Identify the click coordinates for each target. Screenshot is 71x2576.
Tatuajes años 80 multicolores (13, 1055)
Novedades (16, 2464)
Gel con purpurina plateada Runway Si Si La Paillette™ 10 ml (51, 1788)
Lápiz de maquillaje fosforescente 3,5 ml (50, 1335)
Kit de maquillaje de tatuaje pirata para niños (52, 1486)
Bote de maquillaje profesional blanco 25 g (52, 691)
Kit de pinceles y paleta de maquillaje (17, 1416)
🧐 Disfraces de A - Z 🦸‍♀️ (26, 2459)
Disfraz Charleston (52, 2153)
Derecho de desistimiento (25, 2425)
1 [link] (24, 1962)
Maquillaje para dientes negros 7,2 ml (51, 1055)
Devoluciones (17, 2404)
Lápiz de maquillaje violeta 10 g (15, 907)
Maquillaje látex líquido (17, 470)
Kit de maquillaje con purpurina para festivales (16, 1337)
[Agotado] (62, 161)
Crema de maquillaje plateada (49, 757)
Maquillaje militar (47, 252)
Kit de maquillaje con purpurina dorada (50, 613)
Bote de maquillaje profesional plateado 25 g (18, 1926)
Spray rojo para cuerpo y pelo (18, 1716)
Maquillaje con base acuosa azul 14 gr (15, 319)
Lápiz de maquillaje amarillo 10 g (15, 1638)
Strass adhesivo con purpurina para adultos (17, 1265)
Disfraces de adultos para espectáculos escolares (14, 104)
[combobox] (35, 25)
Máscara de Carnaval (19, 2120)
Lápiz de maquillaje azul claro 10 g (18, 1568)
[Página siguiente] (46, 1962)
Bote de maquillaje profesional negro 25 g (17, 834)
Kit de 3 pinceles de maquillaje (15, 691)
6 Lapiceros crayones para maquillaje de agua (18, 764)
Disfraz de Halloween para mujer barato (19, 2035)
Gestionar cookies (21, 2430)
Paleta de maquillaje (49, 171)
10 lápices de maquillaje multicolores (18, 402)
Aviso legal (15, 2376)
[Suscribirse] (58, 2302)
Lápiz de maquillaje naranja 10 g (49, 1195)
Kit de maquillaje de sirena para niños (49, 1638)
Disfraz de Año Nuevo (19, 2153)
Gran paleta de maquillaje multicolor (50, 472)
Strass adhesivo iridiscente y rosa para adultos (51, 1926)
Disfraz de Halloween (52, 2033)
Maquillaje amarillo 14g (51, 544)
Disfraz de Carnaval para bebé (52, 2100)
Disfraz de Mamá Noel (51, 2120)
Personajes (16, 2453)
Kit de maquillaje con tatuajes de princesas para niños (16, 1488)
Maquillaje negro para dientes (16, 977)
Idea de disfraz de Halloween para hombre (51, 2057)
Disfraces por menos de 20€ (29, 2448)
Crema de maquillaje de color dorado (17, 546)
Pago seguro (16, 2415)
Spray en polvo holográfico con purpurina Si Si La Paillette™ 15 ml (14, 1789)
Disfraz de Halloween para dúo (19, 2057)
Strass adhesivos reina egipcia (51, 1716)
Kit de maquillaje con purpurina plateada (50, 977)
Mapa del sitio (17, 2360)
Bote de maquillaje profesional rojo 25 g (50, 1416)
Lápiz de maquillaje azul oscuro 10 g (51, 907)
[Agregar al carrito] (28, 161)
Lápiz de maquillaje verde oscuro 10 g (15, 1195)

### ACTIVITY
In the listing above, the lines from the one containing "Devoluciones (17, 2404)" through the one containing "Kit de maquillaje de sirena" must be set down exactly, with no other lines.

### RESPONSE AREA
Devoluciones (17, 2404)
Lápiz de maquillaje violeta 10 g (15, 907)
Maquillaje látex líquido (17, 470)
Kit de maquillaje con purpurina para festivales (16, 1337)
[Agotado] (62, 161)
Crema de maquillaje plateada (49, 757)
Maquillaje militar (47, 252)
Kit de maquillaje con purpurina dorada (50, 613)
Bote de maquillaje profesional plateado 25 g (18, 1926)
Spray rojo para cuerpo y pelo (18, 1716)
Maquillaje con base acuosa azul 14 gr (15, 319)
Lápiz de maquillaje amarillo 10 g (15, 1638)
Strass adhesivo con purpurina para adultos (17, 1265)
Disfraces de adultos para espectáculos escolares (14, 104)
[combobox] (35, 25)
Máscara de Carnaval (19, 2120)
Lápiz de maquillaje azul claro 10 g (18, 1568)
[Página siguiente] (46, 1962)
Bote de maquillaje profesional negro 25 g (17, 834)
Kit de 3 pinceles de maquillaje (15, 691)
6 Lapiceros crayones para maquillaje de agua (18, 764)
Disfraz de Halloween para mujer barato (19, 2035)
Gestionar cookies (21, 2430)
Paleta de maquillaje (49, 171)
10 lápices de maquillaje multicolores (18, 402)
Aviso legal (15, 2376)
[Suscribirse] (58, 2302)
Lápiz de maquillaje naranja 10 g (49, 1195)
Kit de maquillaje de sirena para niños (49, 1638)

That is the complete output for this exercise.